TEXT PROVIDED
A continuing lack of spoilers

Butch:

Well, cake turned out ok.

Nugget…..not so much.

Don’t think I’ll have bloggage today.

Feminina:

Awww MAN!

Poor Nugget. Poor you.

At least you still get to go to Nashville! This is all just advance payments on that.

Butch:

Yeah…..I got nothing. Well, I got a kid at home, a whole lot of laundry to do and a burning need for a nap.

Oh, and Mrs. McP’s home, so tonight ain’t looking good, either.

Did you play?

Feminina:

I did. I didn’t achieve anything except to go back and re-do that bit where my companions were frozen before, but it went fine and I could actually finish the mission, so that’s the important thing.

Whew! When the choice came to take the dudes on the left or the right, I had originally taken the left, but just for luck I took the ones on the right this time. Probably had nothing to do with it, but maybe take the ones on the right when you get a chance. Just for luck.

So anyway, no game-breaking bug, things are going fine, no one is barfing at my house (knock on wood). Mr. O’ is actually home sick right now, but coughing, not vomiting. I’ll take it.

Butch:

Ah, phew. Frankly, I was just asking so you’d say “It’s cool, no game breaking bug.”

I worry, you know.

Take coughing over this. Last night’s score: Three sheet changes, two underwear changes, SEVEN times we had to wake up and/or take him to the bathroom, and, count ’em, four showers. For Nugget, not me, thankfully.

I feel bad for Mr. O, but tell him he wins. On many levels.

Feminina:

Oh lord, poor Nugget. And poor you.

I’ll take coughing any day.

Butch:

This has been the weirdest bug. You’re fine, then you’re REALLY NOT, then, about twelve hours later, you’re fine again.

But that twelve hours sure does suck.

It’s so damn sudden.

You not having a game breaking bug is the best news I’ve had in days. That’s what it’s come to.

Feminina:

Just keep thinking of Nashville. Blissful, kid-free Nashville. No vomit. Lots of booze. Although not so much booze that there’s vomit.

It’s gonna be great. Really.

Butch:

It does look pretty cool. Maybe less so for you, as a lot of the reasons to be excited (I mean, besides the no kids and the booze) involve meat. Big on barbecue. Big on hot chicken (it’s a thing). But hey, big riverfront park, botanical gardens, lots of museums, lots of music….

And no kids. And booze.

I would, in the meantime, like to play some fucking video games, which hasn’t happened in a while.

(Recorded data)
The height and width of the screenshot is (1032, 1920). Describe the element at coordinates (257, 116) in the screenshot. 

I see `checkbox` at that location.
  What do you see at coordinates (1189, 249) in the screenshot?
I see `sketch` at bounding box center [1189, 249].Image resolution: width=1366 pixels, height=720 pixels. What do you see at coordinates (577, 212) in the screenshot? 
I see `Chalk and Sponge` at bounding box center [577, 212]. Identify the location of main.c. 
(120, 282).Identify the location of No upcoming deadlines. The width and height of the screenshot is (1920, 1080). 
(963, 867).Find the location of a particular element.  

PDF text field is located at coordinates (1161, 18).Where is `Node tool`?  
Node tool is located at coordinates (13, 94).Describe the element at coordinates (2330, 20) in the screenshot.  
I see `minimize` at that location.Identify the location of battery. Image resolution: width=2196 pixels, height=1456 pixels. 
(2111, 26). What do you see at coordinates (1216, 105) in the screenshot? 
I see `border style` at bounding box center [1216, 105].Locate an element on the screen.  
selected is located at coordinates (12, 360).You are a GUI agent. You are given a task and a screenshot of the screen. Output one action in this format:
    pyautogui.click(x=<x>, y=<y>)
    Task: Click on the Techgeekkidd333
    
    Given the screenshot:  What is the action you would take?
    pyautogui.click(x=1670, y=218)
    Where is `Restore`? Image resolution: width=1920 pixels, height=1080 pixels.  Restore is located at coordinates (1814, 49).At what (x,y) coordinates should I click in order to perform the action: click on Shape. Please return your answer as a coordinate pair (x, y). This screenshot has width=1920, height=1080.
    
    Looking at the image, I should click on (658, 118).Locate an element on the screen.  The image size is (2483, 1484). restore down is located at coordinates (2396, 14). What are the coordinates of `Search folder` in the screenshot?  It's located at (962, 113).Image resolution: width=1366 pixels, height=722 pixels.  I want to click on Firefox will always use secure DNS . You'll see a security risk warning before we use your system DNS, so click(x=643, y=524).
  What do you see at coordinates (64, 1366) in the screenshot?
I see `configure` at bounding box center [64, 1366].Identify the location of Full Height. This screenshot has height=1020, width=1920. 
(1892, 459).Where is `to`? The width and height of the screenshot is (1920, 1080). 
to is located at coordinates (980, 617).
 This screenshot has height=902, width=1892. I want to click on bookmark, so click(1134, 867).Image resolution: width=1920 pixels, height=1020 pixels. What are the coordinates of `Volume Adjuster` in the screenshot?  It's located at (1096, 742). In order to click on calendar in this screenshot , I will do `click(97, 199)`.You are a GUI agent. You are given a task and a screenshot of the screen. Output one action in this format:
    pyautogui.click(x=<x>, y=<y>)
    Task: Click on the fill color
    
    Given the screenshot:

REQUIREMENT
Can you pick up the chat above between Butch and Feminina, about a stomach bug at home, a video game and a trip to Nashville, and continue it after its final line?

REPLY
At least I still have unruined Boston Cream Cake. And at least Nugget never cared for it much in the first place, cuz DAMN.

Feminina:

Well, I’m not the one going, so it doesn’t HAVE to look cool for me. I’ll just stay here and mope. By which I mean play video games. I’ll be fine.

I’m also glad you didn’t ruin Boston Cream Cake for yourself. That would have been the real tragedy. No amount of laundry or showers will cure that.

Butch:

Preach, sister.

I’ll travel blog it! People love that shit.

Feminina:

As long as you talk about the booze you’re drinking, they’ll be fine.

Butch:

You never know what they want. Your lament about overwriting your husband’s save got us a new follower, after all. The internet is a cruel, heartless, weirdassed place.

Feminina:

That it is.

And here we are, just trying to be helpful with our fitness tips and terrifying cautionary examples.

Butch:

And our lovely new line of scented candles.

Feminina:

Which go great with our pear brandy and burlap lingerie! Everything you need for a perfect romantic evening!

After you make multiple saves of your game data.

Saving marriages around the world, that’s us.

Butch:

Sorry, I was busy cleaning up more barf.

You know you’re in a bad way when you have to go out to get more paper towels and wet jet pads.

This sucks.

Feminina:

Don’t take this the wrong way, but I’m REALLY glad right now that we haven’t seen you in a long time.

Good luck, man.

Butch:

Dude, I wish I hadn’t seen me in a long time.

That was complicated, and yet made perfect sense to my tired, tired mind.

Feminina:

Makes perfect sense to me.

Hang in there. The barfing must eventually end.

Butch:

One would think. He’s a mess, though. When Meats and Mrs. McP and I got this, it didn’t last this long. He’s still not eating and is sleeping.

Poor guy.

But man, I just stole a piece of that cake. I’m very glad I did not ruin that cake. That is a good cake.

Feminina:

I want cake!

But not enough to come anywhere near your house.

Butch:

Wise. Very wise.

But I’ve had this! I’m immune! And holy shit do I deserve cake.

The Boston Cream Cake is really an undervalued cake. And it gets even better when you add rum.

This really has been a week or so of extremes. On one hand, Nashville and cake. On the other hand….everything else.

Feminina:

You’re immune! You’re safe! And you deserve cake. Lots and lots of cake.

Butch:

Can I have rum, too?

I did manage to get out some, as Mrs. McP is home, and grabbed wine. Priorities. Figure that I can get groceries delivered if he’s home tomorrow, too (which looks very, very likely), but wine?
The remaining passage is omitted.